— START OF SELECTION —

Spaghetti and Hammers

How to make the Scala compiler to review your code

July 19, 2016 | 7 Minute Read |

Code review has become one of the most important (and used) techniques when it comes to code quality. The code review process may have very different workflows and subtleties, but it is often driven around the following steps:

  • The developer responsible by the code (a new feature, a bug fix, a refactor, etc) sends his changes to other colleagues (in git it is called a patch, that can be transformed into a pull request, merge request, or any other name your Git repository hosting service calls it).
  • His colleagues will read his changes. As they read the code, they will approve the changes, or comment on some point in which they disagree or don’t totally understand.
  • If there is any question, the author will clarify. If there’s any controversial change for any reviewer a bigger discussion may take place, until all the involved developers agree with the changes.
  • When no more unsolved issues are present, the changes will be included in the main code.

Code Review

This process allows to detect most bugs before they go into productionBut most of those changes can be automated. Unfortunately, a big part of the review comments have to do with code style and bad practices. But most of those reviews can be automated, or at least the problems can be automatically detected.

In order to reduce the time spent on the review process, several different solutions are available:

  • A formal code style. Document and/or provide format settings for the most used IDEs (which can be hard due to the wide range of available text editors/IDEs).
  • Linters (static analysis tools). Language dependent, every major programming language has some static analysis tool/linter available. There are hundreds. Furthermore, many online platforms are emerging which provide several static analysis tools making it easy to configure some rules across all your projects. One of them is Codacy.
  • Use the compiler flags itself. This technique is only valid for compiled languages, but compilers often include flags to check some code standards. gcc for instance provides the infamous -pedantic and -Wall among many others.

Code compiling

How can the Scala compiler help me?

Just like gcc, the scala compiler has its own set of flags for detecting some undesired code patterns. Unfortunately, the list of available flags is a bit scattered, but you can find them by typing scalac -help, scalac -X, scalac -Xlint:help and scalac -Y (note that each command provides information about a different set of flags).

To better understand the difference between all of those different options, check this SO answer.

By typing scalac -X you will get several interesting flags. My favourite is -Xfatal-warnings, which will make the compilation fail if any warning is found. It is particularly useful to demand that you fix the issues. Otherwise it will be a question of time until your code base is full of warnings that someone decided that could be postponed.

Which flags should I use?

Well, it really depends on you, but here’s my set of flags:

-deprecation

Emit warning and location for usages of deprecated APIs.

Because deprecated methods have a (good) reason to be deprecated, we should avoid using them

$ cat Example.scala
object Example {

  @deprecated("not safe, use m2 instead", "v.0.1.0") def m1(x: Int) = x + 1

  def test = m1(3)
}

$ scalac -deprecation Example.scala
Example.scala:5: warning: method m1 in object Example is deprecated: not safe, use m2 instead
  def test = m1(3)
             ^
one warning found

-Xfatal-warnings

Fail the compilation if there are any warnings.

-Xlint:missing-interpolator

A string literal appears to be missing an interpolator id.

— END OF SELECTION —

__WORK INSTRUCTIONS__
**1.** Please copy the stretch of the Scala compiler post from "Just like gcc, the" through "this SO answer." word for word.
**2.** Answer these questions from the Scala compiler post:
(a) Which online platform offering several static analysis tools is named?
(b) Which flag does the author call a favorite?
(c) What deprecation message is attached to the method m1 in the example?

— START OF COLLECTED MATERIAL —

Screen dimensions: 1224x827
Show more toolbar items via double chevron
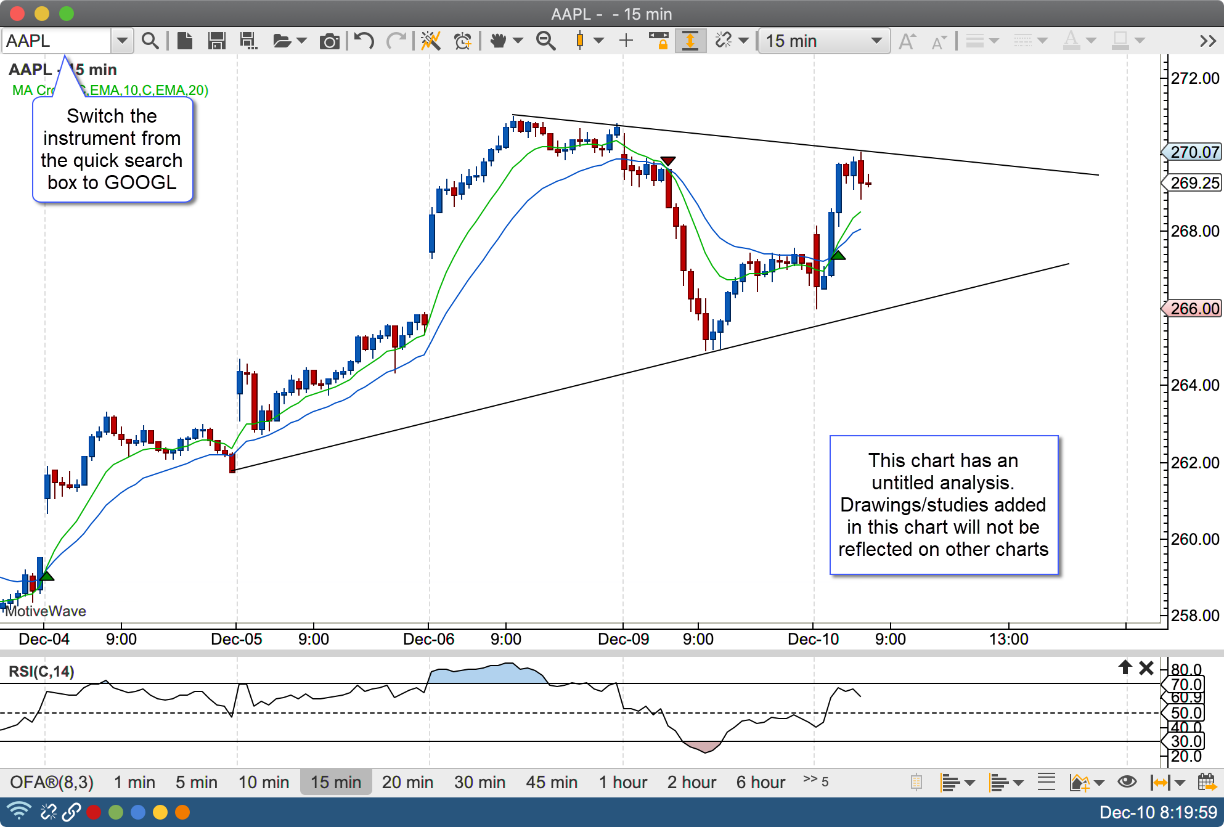coord(1207,41)
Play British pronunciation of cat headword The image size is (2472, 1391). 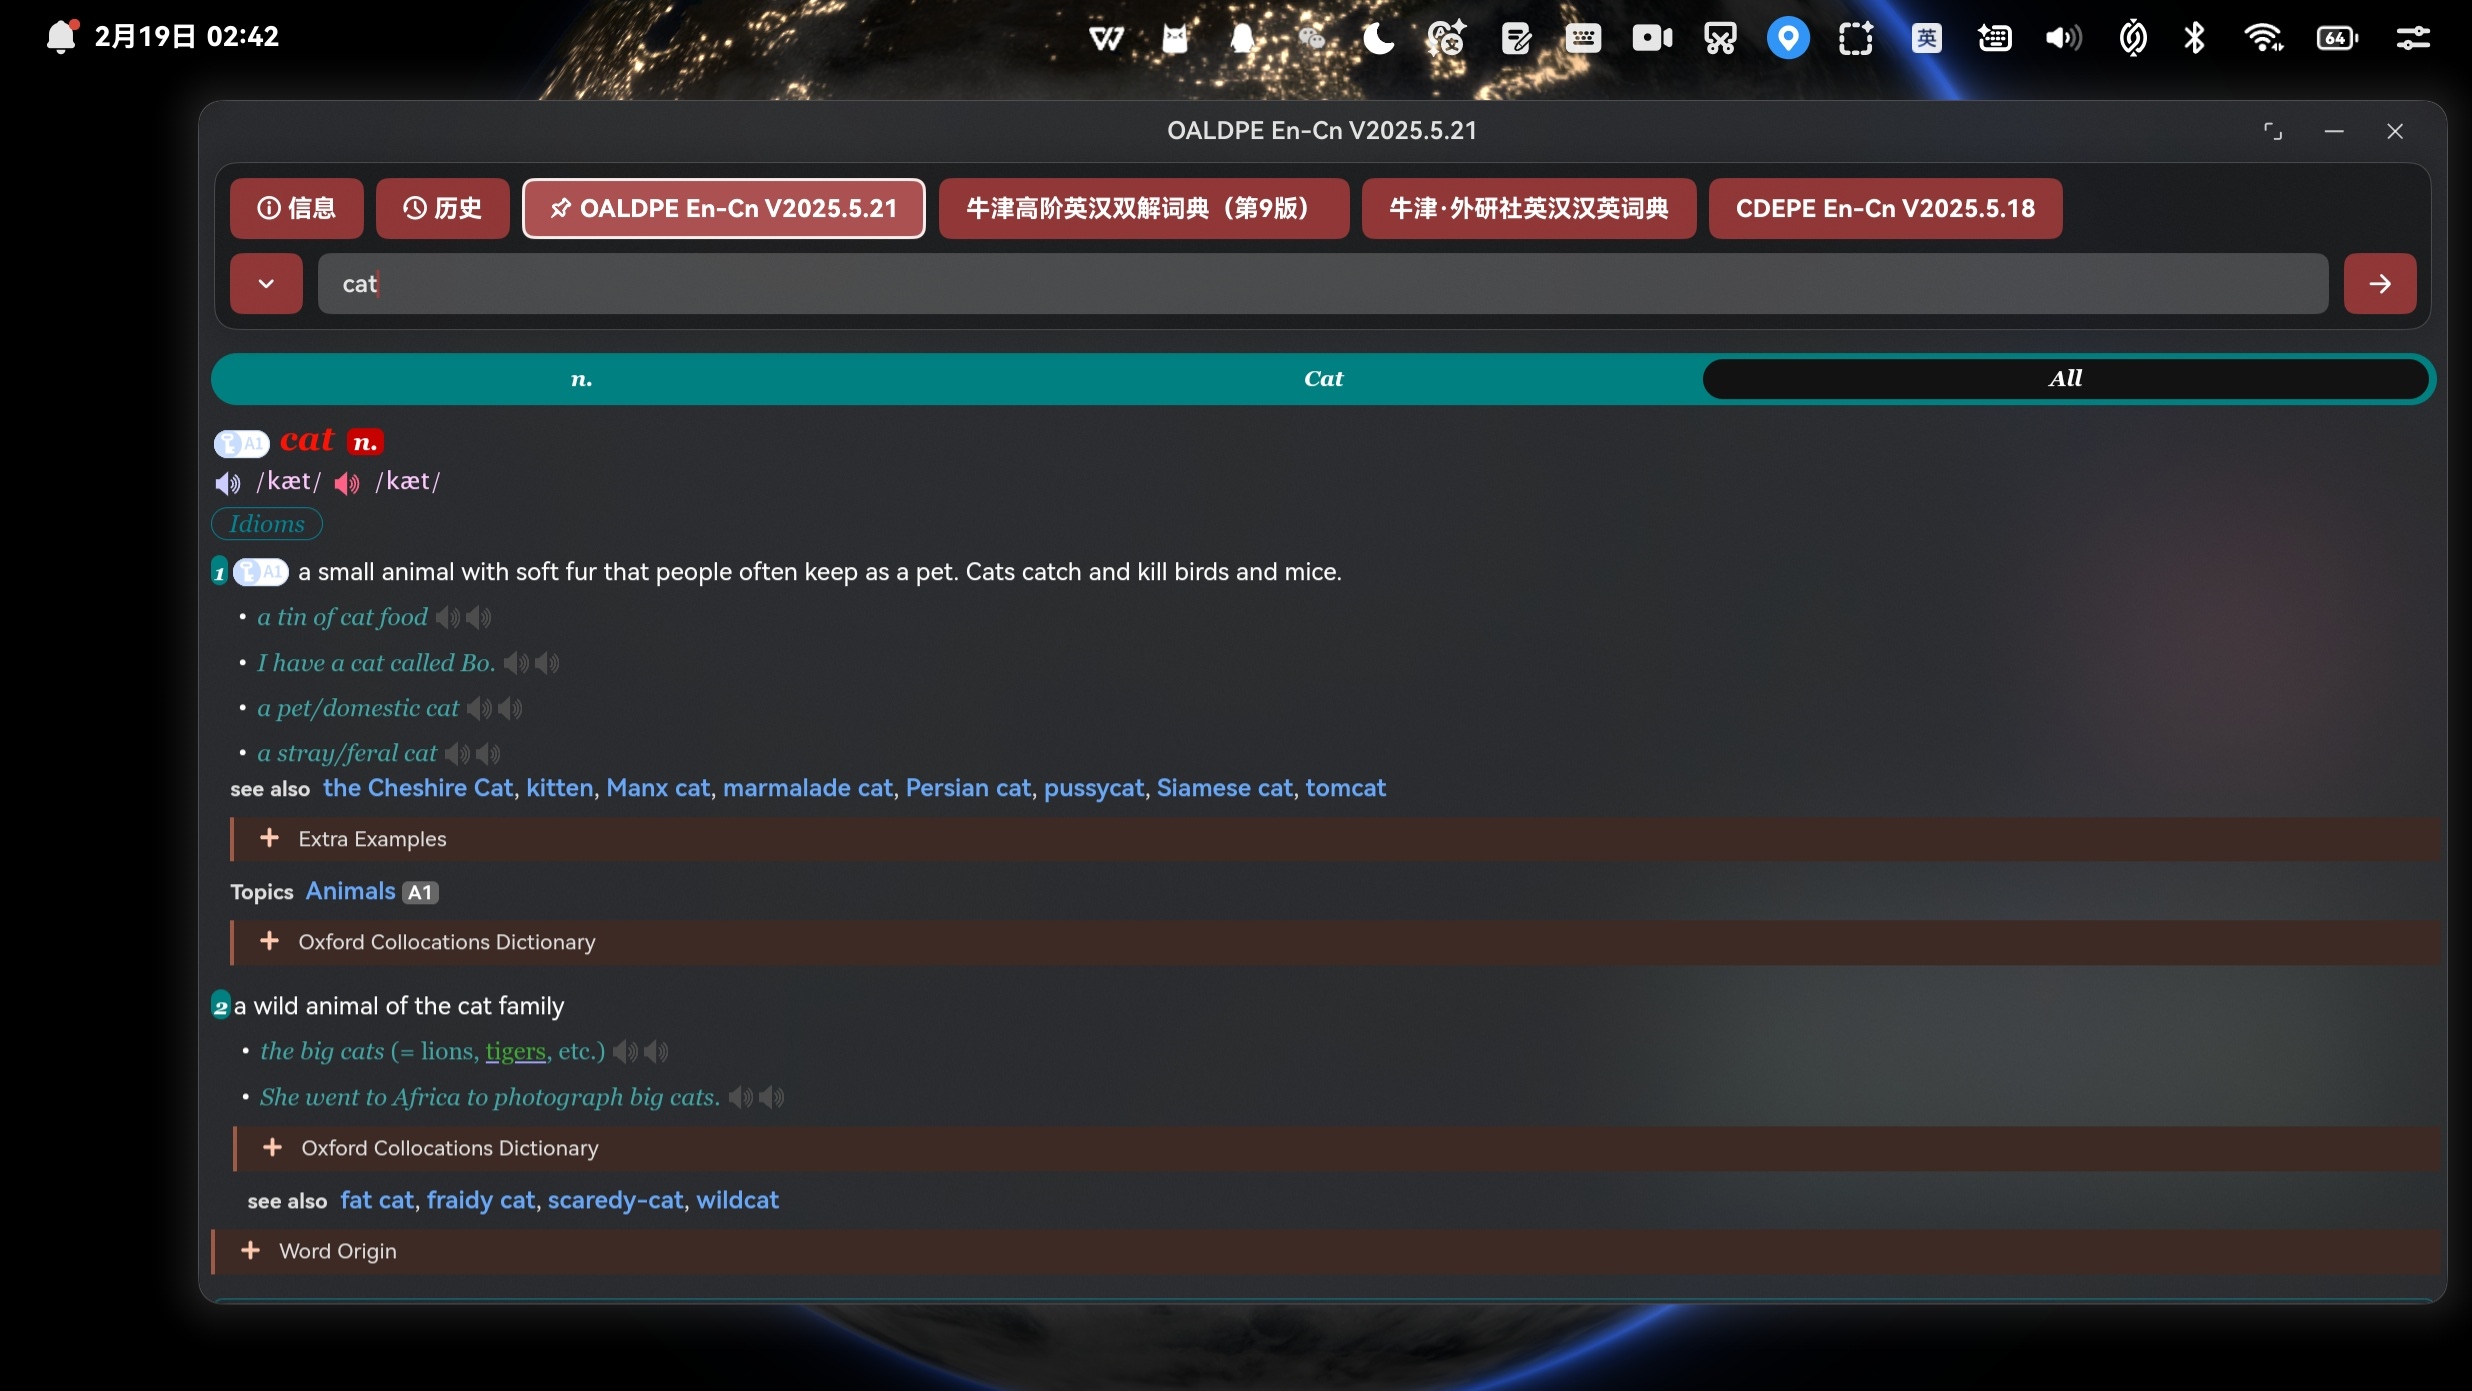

— END OF COLLECTED MATERIAL —

__WRITTEN RESPONSES__
**1.**
Just like gcc, the scala compiler has its own set of flags for detecting some undesired code patterns. Unfortunately, the list of available flags is a bit scattered, but you can find them by typing scalac -help, scalac -X, scalac -Xlint:help and scalac -Y (note that each command provides information about a different set of flags).

To better understand the difference between all of those different options, check this SO answer.

**2.**
(a) Codacy
(b) -Xfatal-warnings
(c) "not safe, use m2 instead"